TNF plays a central role in the inflammatory process in NAFLD, as in other chronic inflammatory diseases.45 In fact, TNF has been studied for its potential use as a diagnostic and prognostic tool in NAFLD.46 Given the pathogenic role of this cytokine, anti-TNF agents such as infliximab and adalimumab have also been tried in this setting47,48 because of improvements observed in liver and metabolic biomarkers after biologic therapy for other inflammatory diseases.49,50

Biologics have a better safety profile than the conventional treatments for NAFLD mentioned earlier. For example, when adalimumab was used for an average of 5 years in 32 patients with liver disease and psoriasis, no cases of liver disease progression or development of liver toxicity were observed.51

Biologic therapy could exercise regulatory effects on some adipocytokines. Shibataetal.52 reported an increase in adiponectin and IL-6 levels during treatment with infliximab, and adalimumab and etanercept may inhibit proinflammatory adipocytokines.53

Studies of the impact of anti-TNF agents on the lipid profile, a risk factor for NAFLD, have yielded inconsistent results. While some authors have not been able to demonstrate a significant effect, others have reported elevated triglycerides and lower high-density lipoprotein (HDL) cholesterol levels in patients with infliximab-treated psoriatic arthritis.54 Etanercept therapy, on the other hand, has favorably modulated the antioxident and anti-inflammatory properties of HDL cholesterol as well as modulated adipolipoprotein A1 and B levels, reducing lipid peroxidation.55

Marra et al.56 showed improved insulin sensitivity in patients treated with etanercept for psoriasis, an effect that could potentially have a favorable influence on the course of NAFLD.

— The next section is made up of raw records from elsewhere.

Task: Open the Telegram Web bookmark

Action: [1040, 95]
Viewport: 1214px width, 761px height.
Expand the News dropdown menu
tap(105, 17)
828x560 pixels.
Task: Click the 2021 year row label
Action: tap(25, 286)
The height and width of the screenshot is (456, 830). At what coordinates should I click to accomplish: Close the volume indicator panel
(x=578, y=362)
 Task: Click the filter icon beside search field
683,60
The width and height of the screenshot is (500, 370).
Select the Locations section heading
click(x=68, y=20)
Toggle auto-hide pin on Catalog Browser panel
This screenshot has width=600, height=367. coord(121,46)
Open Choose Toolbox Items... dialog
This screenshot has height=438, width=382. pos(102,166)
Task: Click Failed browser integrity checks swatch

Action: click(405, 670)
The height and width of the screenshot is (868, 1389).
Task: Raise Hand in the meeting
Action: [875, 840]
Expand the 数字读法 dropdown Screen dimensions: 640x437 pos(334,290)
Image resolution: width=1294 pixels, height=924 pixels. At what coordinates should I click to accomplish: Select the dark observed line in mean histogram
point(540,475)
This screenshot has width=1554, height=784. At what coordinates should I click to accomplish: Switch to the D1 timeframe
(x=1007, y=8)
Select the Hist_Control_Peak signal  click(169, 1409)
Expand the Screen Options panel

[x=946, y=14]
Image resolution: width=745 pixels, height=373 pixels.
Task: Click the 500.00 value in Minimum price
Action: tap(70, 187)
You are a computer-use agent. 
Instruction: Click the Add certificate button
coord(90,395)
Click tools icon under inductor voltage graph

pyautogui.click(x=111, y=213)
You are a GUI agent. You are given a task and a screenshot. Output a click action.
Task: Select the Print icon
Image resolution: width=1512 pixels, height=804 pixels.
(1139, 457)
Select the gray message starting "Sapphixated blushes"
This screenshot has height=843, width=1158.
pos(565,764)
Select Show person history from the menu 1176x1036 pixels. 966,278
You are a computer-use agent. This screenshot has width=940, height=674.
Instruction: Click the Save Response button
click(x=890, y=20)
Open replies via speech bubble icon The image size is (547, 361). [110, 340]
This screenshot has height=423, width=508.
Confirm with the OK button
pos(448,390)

It must be borne in mind that anti-TNF agents can occasionally induce autoimmune or drug-related hepatitis.57 The risk is very low, however. Only 20 cases of autoimmune hepatitis have ever been reported; most were mild cases associated with infliximab and responded quickly to steroid treatment.41 Anti-TNF agents have also been linked to weight gain in psoriasis patients, although the gains have generally been modest. However, long-term use has led to considerable gain in some patients, and this adverse effect potentially aggravates the obesity associated with severe psoriasis and NAFLD.58

High transaminase levels were detected in 6 patients in a series of 44 treated with ustekinumab for an average of 46.7 months.59 Five of the 6 patients developed hepatotoxicity related to other drugs, 3 developed fatty liver, and 3 were receiving other hepatotoxic drugs while taking ustekinumab. The authors concluded that ustekinumab-related toxicity was mild and uncommon. Hepatotoxicity is not described as a side effect detected in clinical trials of secukinumab60 (Table 2).

Table 2.

Main Findings of Studies on the Prevalence and Features of NAFLD in Psoriasis.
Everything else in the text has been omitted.